====== EXTRACTED TEXT ======

- Born: Gerald Joseph Wasserburg March 25, 1927 New Brunswick, New Jersey, US
- Died: June 13, 2016 (aged 89)
- Education: University of Chicago
- Awards: Arthur L. Day Medal (1970) NASA Distinguished Public Service Medal (1972 and twice 1978) V. M. Goldschmidt Award (1978) Wollaston Medal (1985) Crafoord Prize (1986) Arthur Holmes Medal (1987) Gold Medal of the Royal Astronomical Society (1991) William Bowie Medal (2008)
- Scientific career
- Fields: geophysics astronomy geology astrophysics chemistry
- Doctoral advisor: Harold C. Urey and Mark Inghram

= Gerald J. Wasserburg =

American geologist (1927–2016)

Gerald J. Wasserburg (March 25, 1927 - June 13, 2016) was an American geologist. At the time of his death, he was the John D. MacArthur Professor of Geology and Geophysics, emeritus, at the California Institute of Technology. He was known for his work in the fields of isotope geochemistry, cosmochemistry, meteoritics, and astrophysics.

====== DATA ======

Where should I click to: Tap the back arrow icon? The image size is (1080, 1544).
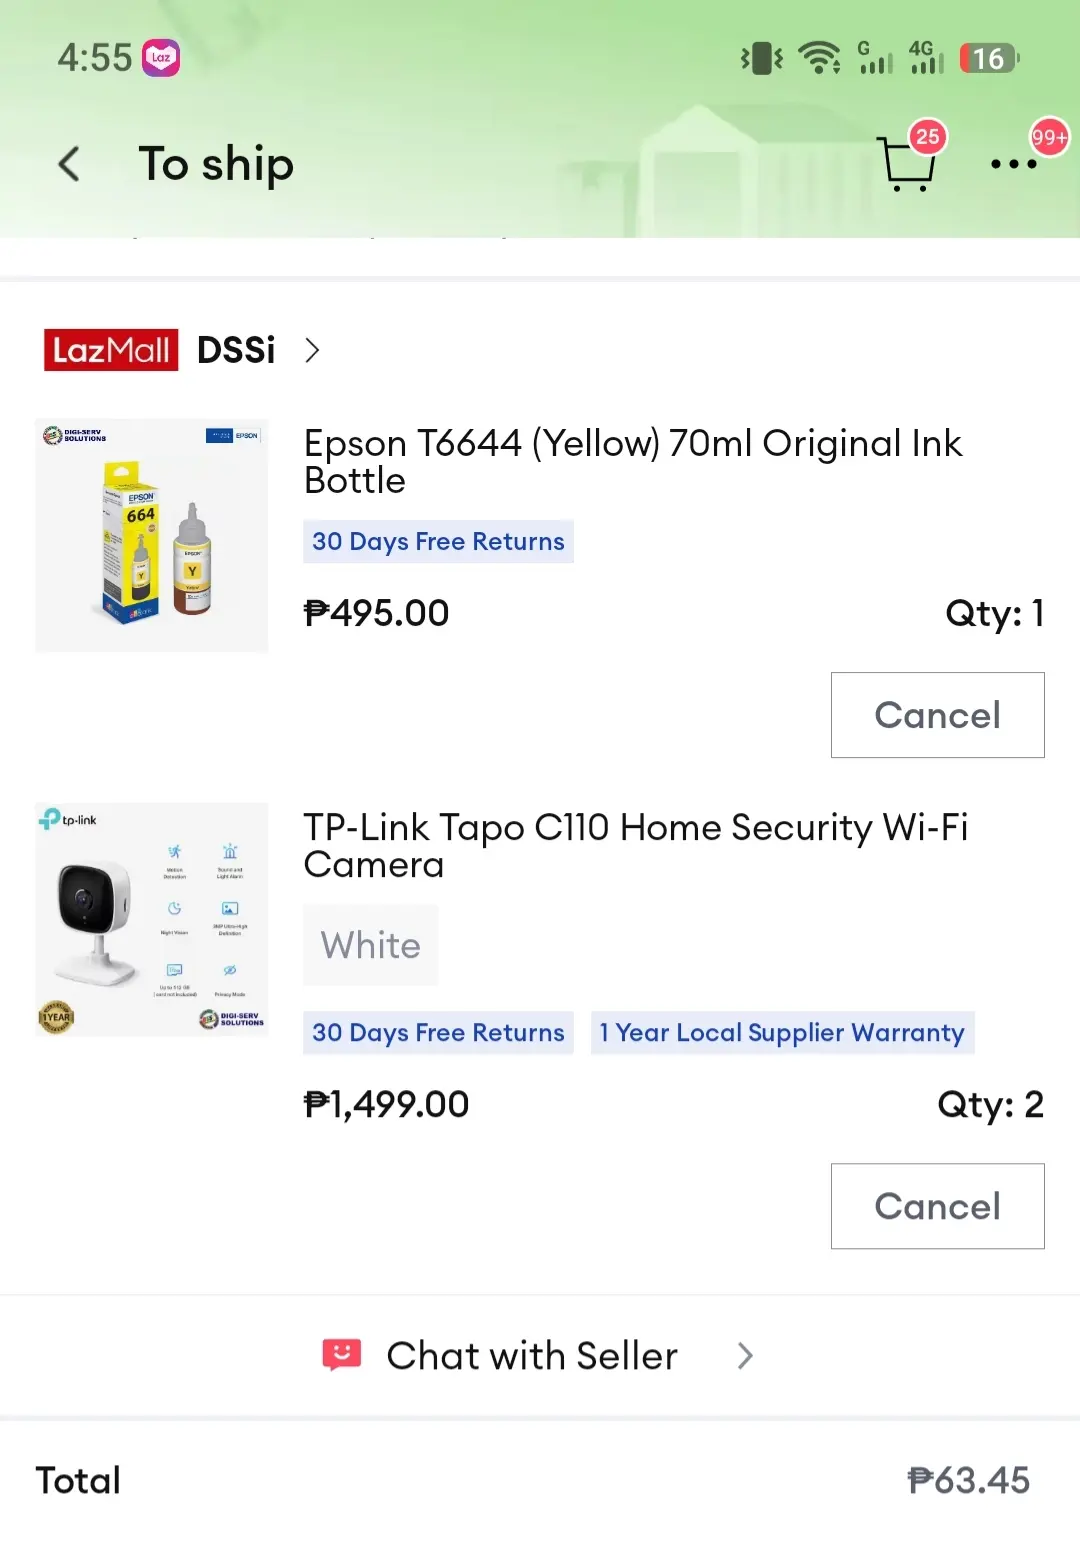point(69,164)
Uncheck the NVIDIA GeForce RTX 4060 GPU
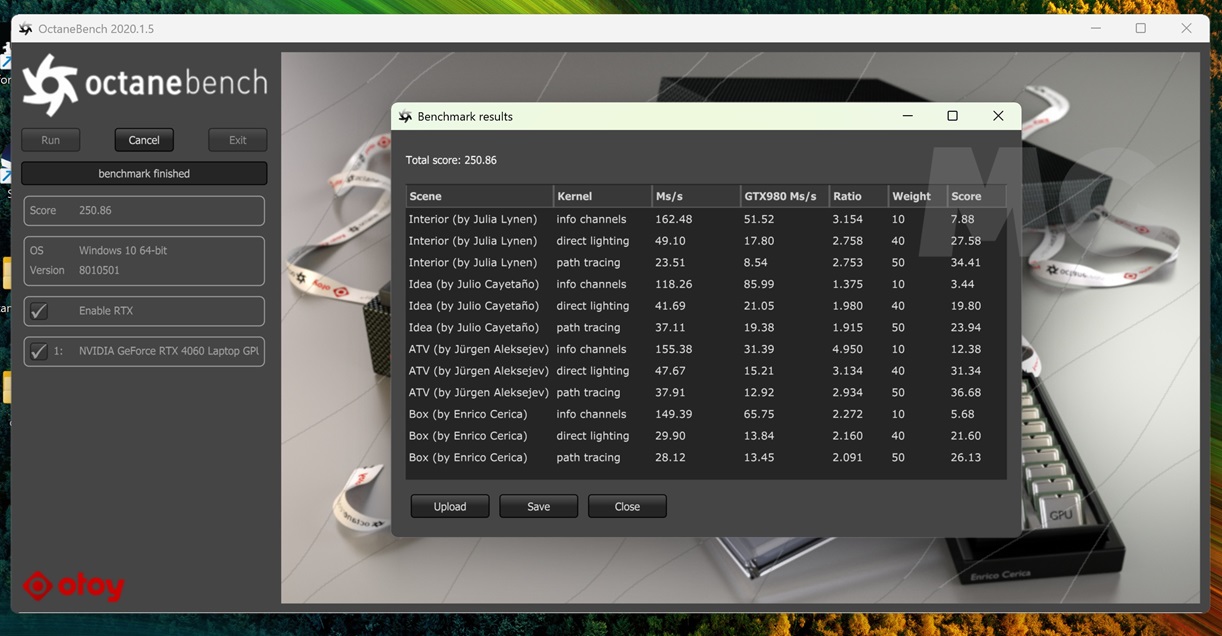 pos(39,351)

======

DIRECTIONS
(1) In the Wasserburg profile, rewrite the stretch from "- Education: University" through "Bowie Medal (2008)", switching "Wollaston Medal" to "Penrose Medal".
(2) Proceed with the profile of Gerald J. Wasserburg, starting after its final sentence.
The material that comes after the Wasserburg profile is separate and unrelated to it.

RESPONSE LIST
(1)
- Education: University of Chicago
- Awards: Arthur L. Day Medal (1970) NASA Distinguished Public Service Medal (1972 and twice 1978) V. M. Goldschmidt Award (1978) Penrose Medal (1985) Crafoord Prize (1986) Arthur Holmes Medal (1987) Gold Medal of the Royal Astronomical Society (1991) William Bowie Medal (2008)

(2)
==Early life and education==
Wasserburg was raised in a Jewish family in New Brunswick, New Jersey during the Great Depression. At age fifteen, he dropped out of high school and forged his birth certificate to meet the U.S. Army age minimum for enlistment. Following his military service, for which he received the Combat Infantryman Badge and the Purple Heart for combat in the European theatre of World War II, he graduated from high school and attended college on the G.I. Bill. Wasserburg completed his Ph.D. from the University of Chicago in 1954, with a thesis on the development of K–Ar dating, done under the sponsorship of Harold Urey and Mark Inghram.

==Career==
===Academia===
He joined the faculty at Caltech in 1955 as assistant professor. He became associate professor in 1959 and professor of geology and geophysics in 1962. In 1982 he became the John D. MacArthur Professor of Geology and Geophysics; he retired in 2001. He, Typhoon Lee and D.A. Papanastassiou discovered the presence of short-lived radioactive ^{26}Al in the early Solar System and short-lived ^{107}Pd with William R. Kelly.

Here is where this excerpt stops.